───── Source extract

One of the issues with implementing recursive algorithms in Java is that the Java platform doesn't do the standard "tail call elimination" optimization. This means that deep recursion requires a deep stack. And since Java thread stacks don't "grow", this means that you are vulnerable to stack overflow.

There are two workarounds:

  • Increase the thread stack size, either by using the -Xss option on the command line, or by explicitly provide a (larger) stack size in the Thread constructor.

  • Implement the tail call elimination explicitly in your Java code ... which is ugly, to say the least.

In your case, the first workaround will give you the measurement for "true recursion". The second ... well the algorithm won't be truly recursive any more, but that is what you might do to make a recursive algorithm practical in Java for "deep" problems.

Note: you can always convert a recursive algorithm in Java into an equivalent iterative one that uses a "simulated stack" data structure to hold the recursion state. The algorithmic complexity should be the same for both versions. Perhaps you should try that approach too, and include the "simulated stack" variant as a third pair of columns in your evaluation.

──────────
───── Provided data

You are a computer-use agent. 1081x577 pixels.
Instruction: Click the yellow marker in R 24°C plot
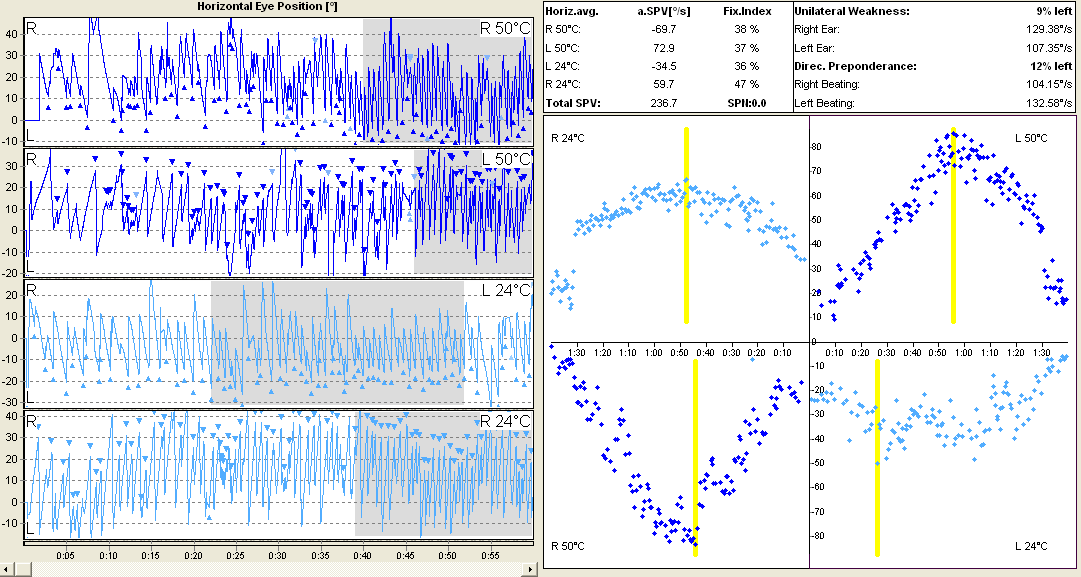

──────────

Problem to solve:
Revise the stretch of the Java recursion passage from "Note: you can" through "in your evaluation.", putting "explicit stack" wherever "simulated stack" appears.

Output of the exercise:
Note: you can always convert a recursive algorithm in Java into an equivalent iterative one that uses a "explicit stack" data structure to hold the recursion state. The algorithmic complexity should be the same for both versions. Perhaps you should try that approach too, and include the "explicit stack" variant as a third pair of columns in your evaluation.